Diet & Health

MIND diet & cognitive decline

Randomized Controlled Trials (RCTs) are a rarity in nutrition research, making the study we are reviewing this week particularly intriguing. This unique trial challenges the commonly accepted notion of the healthiest diet, leading to surprising findings: essentially, nothing significant.

In 1980, the inaugural Dietary Guidelines for Americans advocated for a varied diet. This recommendation emphasised selecting foods from major groups, including fruits, vegetables, cereals, meats, eggs, and dairy. The 2005 guidelines brought about two key changes: the introduction of Acceptable Macronutrient Distribution Ranges (AMDRs) and the Dietary Approaches to Stop Hypertension (DASH) diet, incorporating whole grains, vegetables, fruits, and low-fat dairy, while limiting sugar.

Over nearly two decades, countless institutions worldwide have incorporated this diet into their menus, and medical professionals are compelled to endorse it. Given the global impact of this specific diet on health, one would expect substantial evidence backing its claims. Surprisingly, the evidence is far from robust, mainly stemming from observational studies that infer associations between diet and health without rigorous trials.

### Supplied material
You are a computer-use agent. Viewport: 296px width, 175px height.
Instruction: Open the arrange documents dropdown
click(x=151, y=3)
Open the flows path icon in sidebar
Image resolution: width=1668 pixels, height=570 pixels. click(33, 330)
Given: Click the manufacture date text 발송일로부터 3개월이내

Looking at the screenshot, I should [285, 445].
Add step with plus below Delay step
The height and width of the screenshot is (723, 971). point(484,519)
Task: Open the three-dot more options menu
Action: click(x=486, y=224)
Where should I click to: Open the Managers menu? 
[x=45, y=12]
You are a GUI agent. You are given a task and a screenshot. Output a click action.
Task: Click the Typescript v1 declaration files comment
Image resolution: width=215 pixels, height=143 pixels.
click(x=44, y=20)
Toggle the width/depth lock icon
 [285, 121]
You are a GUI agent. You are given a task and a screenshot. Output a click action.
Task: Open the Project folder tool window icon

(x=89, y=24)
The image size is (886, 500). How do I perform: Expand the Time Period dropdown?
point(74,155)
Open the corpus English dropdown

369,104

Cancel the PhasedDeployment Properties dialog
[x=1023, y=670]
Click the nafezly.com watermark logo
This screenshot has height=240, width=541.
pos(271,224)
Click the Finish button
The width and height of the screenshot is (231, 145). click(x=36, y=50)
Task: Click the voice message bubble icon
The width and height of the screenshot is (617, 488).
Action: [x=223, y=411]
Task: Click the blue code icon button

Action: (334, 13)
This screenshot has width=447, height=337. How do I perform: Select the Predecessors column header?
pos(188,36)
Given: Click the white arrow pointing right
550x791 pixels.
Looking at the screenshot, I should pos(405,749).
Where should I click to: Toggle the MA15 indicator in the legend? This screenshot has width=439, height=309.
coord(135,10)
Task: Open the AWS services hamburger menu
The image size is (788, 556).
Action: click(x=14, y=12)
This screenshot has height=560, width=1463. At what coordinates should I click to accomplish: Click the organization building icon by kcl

### Required action
Answer these questions using the MIND diet passage:
1. In what year were the first Dietary Guidelines for Americans issued?
2. What two changes did the 2005 guidelines introduce?
3. From what kind of studies does the supporting evidence mainly come?

### Written answer
1. 1980
2. Acceptable Macronutrient Distribution Ranges (AMDRs) and the Dietary Approaches to Stop Hypertension (DASH) diet
3. Observational studies